À pH 5, l’effet global de l’AMX est semblable à celui observé à pH 1,2. Macroscopiquement (mesure isotherme de la pression superficielle durant la compression, isotherme de  Langmuir), les changements intervenant dans l’aire par lipide et dans le module d’élasticité sont cohérents avec un empilement plus important des phospholipides en présence d’AMX.

Cet effet se retrouve également dans les résultats de la PM-IRRAS et de la BAM dans lesquels, à 15 mN.m-1, un film lipidique est visualisé en présence d’AMX tandis que des domaines distincts sont visibles dans de la DPPC simple.
La présence de pores est également visualisée même si les états de protonation de la DPPC et de l’AMX diffèrent de ceux vérifiés à pH 1,2. Les modifications survenant dans l’arrangement structural de la DPPC se retrouvent dans le pic de Bragg additionnel en présence d’AMX (figure 2).  Cela suggère la démixion du film en domaine de DPPC pure et en domaines où la DPPC est affectée par la présence d’AMX.

Figure 2 - Intensité diffusée intégrée Qz vs. Qxy, obtenue à pH 5,0 et à 30 mN.m-1 (haut), et cartes d’intensités Qxy-Qz associées, sans (gauche) et avec (droite) présence d’AMX dans la sous-phase.

À pH 7,4 et à 10 mN/m, l’interaction entre l’AMX et la DPPC se traduit par un empilement réduit. En prenant en compte les résultats de GIXD et de l’effet global de l’AMX, les chercheurs suggèrent que des interactions électrostatiques à 10 mN/m se produisent entre la charge négative de l’AMX et la charge positive de la tête choline de la DPPC. Le reste de la molécule peut donc s’intercaler parmi les chaînes phospholipidiques, ce qui empêche l’inclinaison des phospholipides DPPC et toute modification de son arrangement structural.
D’après l’isotherme de Langmuir, l’AMX augmente également la fluidité du film lipidique.
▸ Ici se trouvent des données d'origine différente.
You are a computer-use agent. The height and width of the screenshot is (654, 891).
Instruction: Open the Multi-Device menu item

À haute pression néanmoins, l’AMX semble être expulsée du film lipidique et ce phénomène est visualisé  sur l’isotherme de Langmuir.
Les résultats de la technique BAM sont également cohérents avec cette interprétation car, à 10 mN/m, l’AMX modifie la forme des domaines sans toutefois générer d’effet visuel à haute pression.
Les variations du pH affectent l’état de protonation de l’AMX et de la DPPC et par là même leur interaction.

L’AMX peut induire la formation de pores dans le film lipidique de la DPPC à pH 1,2 et pH 5 probablement en raison de la dimérisation de l’AMX dans des conditions acides. Il est possible que la perturbation des barrières biologiques en conditions acides et, au final, la formation de pores, puissent avoir un lien avec la gastrotoxicité in vivo de l’AMX.
À  pH 7,4 et à basse pression, l’AMX diminue l’organisation de la monocouche. Cependant, à des pressions plus élevées, notamment à 30 mN/m (qui est la pression latérale des membranes biologiques), l’AMX est expulsée du film lipidique, avec restauration partielle des propriétés biophysiques de la monocouche.
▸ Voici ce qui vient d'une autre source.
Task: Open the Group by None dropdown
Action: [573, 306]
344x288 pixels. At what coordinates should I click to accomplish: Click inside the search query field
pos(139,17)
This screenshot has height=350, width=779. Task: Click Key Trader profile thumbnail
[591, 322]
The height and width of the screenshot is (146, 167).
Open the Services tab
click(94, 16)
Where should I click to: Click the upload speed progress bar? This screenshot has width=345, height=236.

À pH acide, des perturbations plus importantes sont visibles, au cours desquelles des pores ont été visualisés par microscopie à l’angle de Brewster. En définitive, ces perturbations peuvent être liées à la toxicité de l’amoxicilline.
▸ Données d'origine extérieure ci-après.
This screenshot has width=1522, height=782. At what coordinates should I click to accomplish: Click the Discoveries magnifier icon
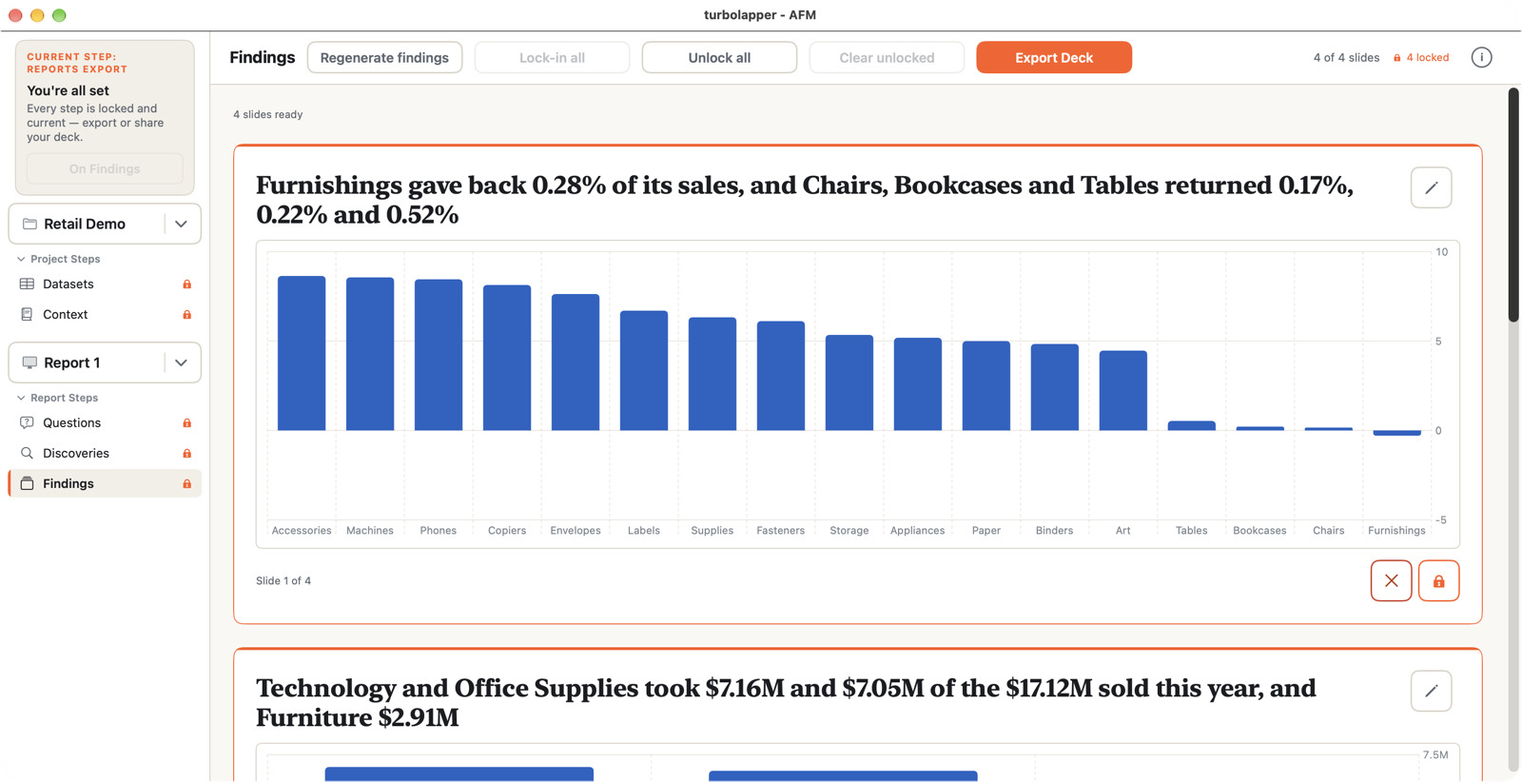coord(27,453)
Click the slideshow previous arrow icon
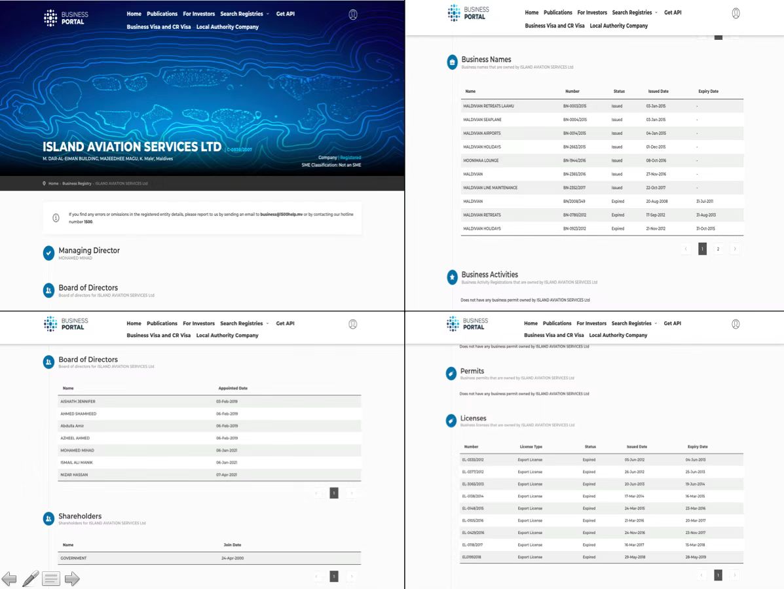 tap(9, 579)
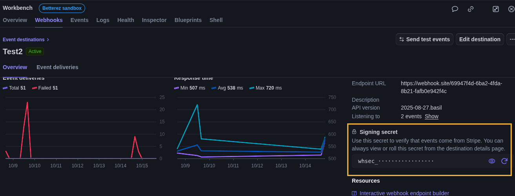
Task: Click the collapse workbench panel icon
Action: (x=496, y=9)
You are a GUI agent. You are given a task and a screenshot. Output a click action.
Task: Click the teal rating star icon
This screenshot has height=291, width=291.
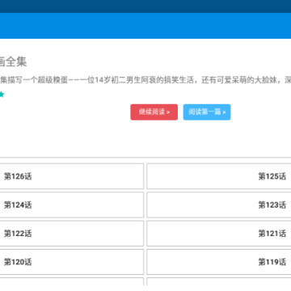(2, 95)
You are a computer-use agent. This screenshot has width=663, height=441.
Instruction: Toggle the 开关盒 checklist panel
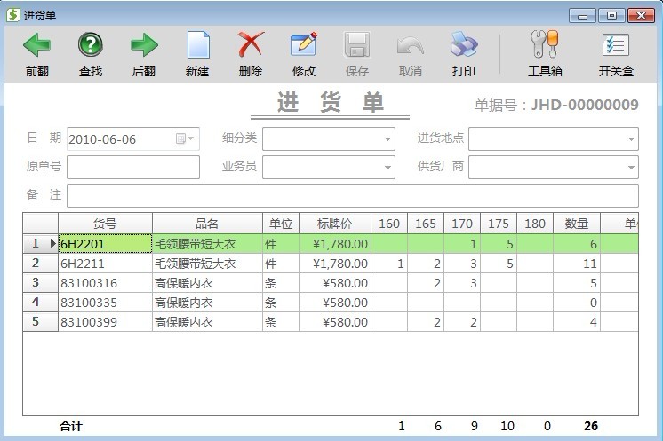(616, 45)
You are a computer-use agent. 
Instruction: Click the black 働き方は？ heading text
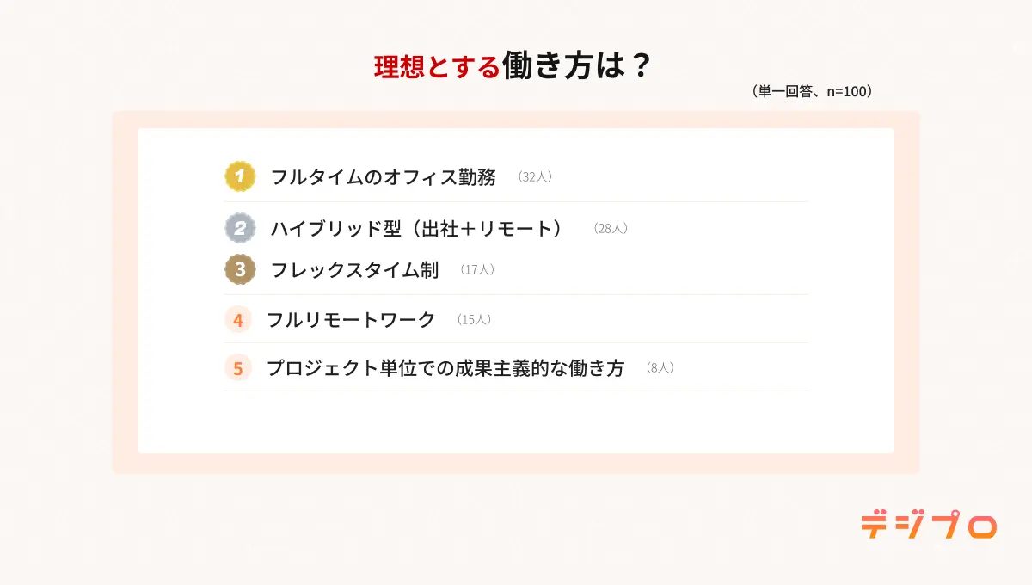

En conclusion, cette étude utilisant une combinaison de techniques, dont la GIXD effectuée sur la ligne SIRIUS, montre que les variations du pH affectent l’état de protonation de l’AMX et de la DPPC et, par conséquent, affectent leur interaction. Au final, cela peut affecter les effets toxiques de l’AMX observés in vivo.